======== Excerpt provided

Benjamin Franklin was one of the Founding Fathers of the United States of America, and a brilliant inventor, author, businessman, and statesman.
Among his many inventions were bifocal lenses for glasses, the lightning rod for houses, and the concept of the public library. He discovered and articulated the principal of "conservation of charge" in electricity, which is foundational to even the most modern technological computing inventions.
He was one of the committee who drafted the Declaration of Independence and one of its signers.
Franklin is depicted on the US $100 bill, and as such is featured in an illuminating joke about economics, brilliantly explained in a recent weekly commentary by noted economist Brian Wesbury.
In the joke, two economists see a $100 bill lying on the ground, and pass it by -- saying to one another, "It can't possibly be a real $100 bill, or else somebody else would have already picked it up!"
As Wesbury insightfully notes, this joke illustrates a blind spot in economic theory: it treats the world "in terms of very impersonal forces that sum the actions of all people" and entirely overlooks the unexpected. In this mistaken way of thinking, there can never be any new inventions or businesses or new value to add to the world -- "if it could be done, someone would already have done it," the typical economic theory seems to say.
We have stated more than once before that this is exactly what is wrong with most economic theories and models -- they have no way of predicting the next unexpected innovation that will change an industry or add to human knowledge and happiness. This is a tremendously important concept for investors -- and entrepreneurs -- to understand.

================
======== Provided information

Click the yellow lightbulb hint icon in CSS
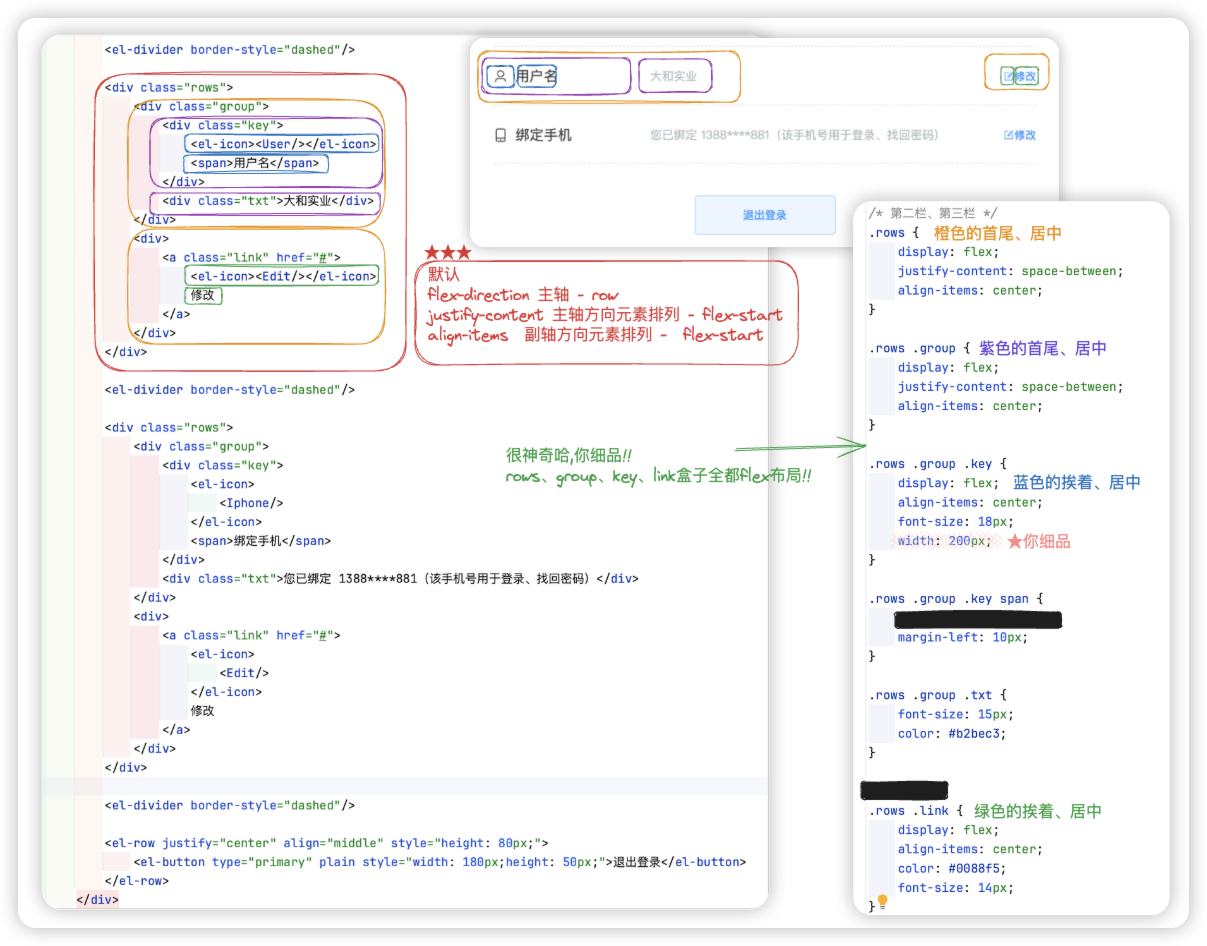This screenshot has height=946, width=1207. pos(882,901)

================
======== Provided information

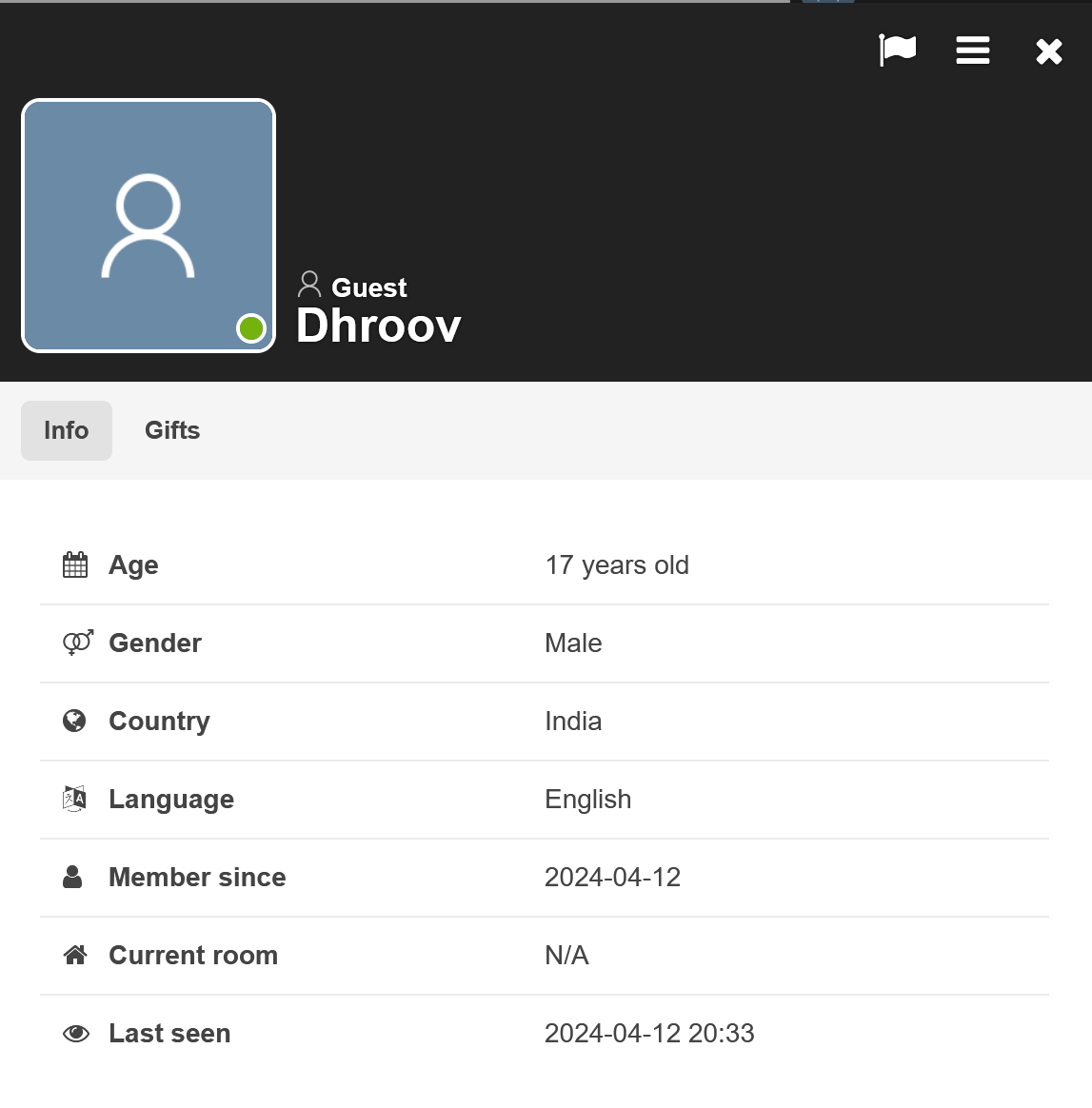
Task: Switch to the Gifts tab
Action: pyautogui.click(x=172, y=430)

================

#### Given exercise 1
List every invention of Franklin's that the passage on Benjamin Franklin and economic theory names.
#### Given exercise 2
According to the passage on Benjamin Franklin and economic theory, on which piece of US currency is Franklin depicted?
#### Given exercise 3
Carry the passage on Benjamin Franklin and economic theory forward from its final sentence.
The records are independent of the passage and unrelated to it.

#### Expected answer 1
- Bifocal lenses for glasses
- The lightning rod for houses
- The concept of the public library

#### Expected answer 2
The US $100 bill.

#### Expected answer 3
Benjamin Franklin himself is a wonderful example of this principle, through his numerous innovations and inventions and businesses that added value to his customers -- and through his thoughts and writings on human liberty, which added tremendous value to future generations and ultimately to the world.
Free enterprise allows every individual to add to his own happiness and that of others, by being free to provide as much value as he wants, and thereby make money when others voluntarily pay for it. This is a fundamental human freedom, and we discussed it in our previous post on free enterprise.
We also can't help but note that Franklin was the fifteenth of seventeen children of Josiah Franklin. As such, he is also a wonderful refutation to the zero-sum idea that (in the words of the United Nations Population Fund) there is a "link between population and poverty." As we explained in this previous post on the subject, every person is a potential asset, not a potential liability, because every person is a potential inventor, innovator, or contributor to the good of not only himself but of others.
The next time you look at a $100 bill, or celebrate the Declaration of Independence, take a moment to think about Benjamin Franklin, and the many ways he illustrates the best principles of the concept of free enterprise.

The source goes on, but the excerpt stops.